图6 平滑肌特异性肌动蛋白α-actin免疫荧光标记的VSMC代表图Figure 6 Representative immunofluorescence images of VSMC stained with α-SM-actin

2.6.3 miR-328对LTCC β1亚基mRNA和蛋白表达量的影响

离体转染 12、24、48、72 h 后检测 VCSMs内LTCC β1亚基mRNA表达，qPCR结果显示如图7D，与相同时间段NC组相比，转染miR-328 mimic组的β1mRNA表达在24 h显著下调(P＜0.05)，而转染miR-328 inhibitor组的β1mRNA的表达量在24 h(P＜ 0.05)、48 h(P＜ 0.01)和72 h(P＜ 0.05)呈显著性上调。

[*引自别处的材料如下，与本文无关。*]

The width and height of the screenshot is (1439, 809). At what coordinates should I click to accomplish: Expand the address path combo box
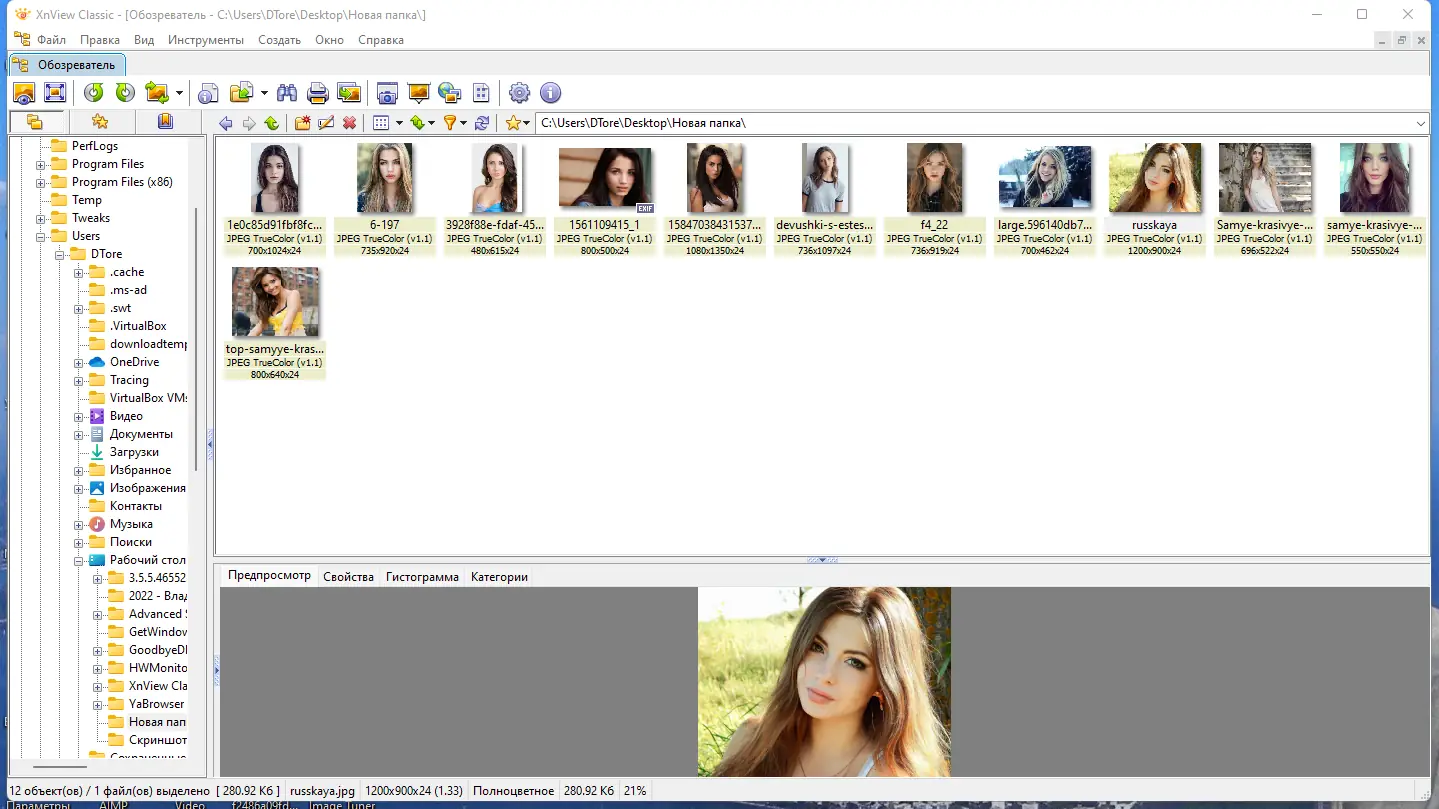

离体转染 24、48、72、96 h 后检测 VCSMs内LTCC β1亚基蛋白表达，Western Blot结果如图7B、7E，与同时间段NC组相比，转染miR-328 mimic组的β1蛋白表达在48 h(P＜ 0.01)和72 h(P＜0.05)呈显著性下调，而转染miR-328 inhibitor组中 β1的蛋白表达 48 h(P＜0.01)和 72 h(P＜0.05)呈显著性上调。由此可见，miR-328对体外培养的 VSMC的 LTCC β1亚基有明显的抑制作用。

3 讨论

本文研究了12周规律有氧运动对SHR胸主动脉LTCC表达的影响，并探讨了miR-328在其中的靶向作用。结果表明，与WKY-C组相比，SHR-C胸主动脉miR-328表达下调，LTCC α1C和β1亚基的表达上调；12周有氧运动后可增加SHR胸主动脉miR-328表达，靶向抑制 LTCC α1C和 β1亚基的表达，从而有效降低SHR血压。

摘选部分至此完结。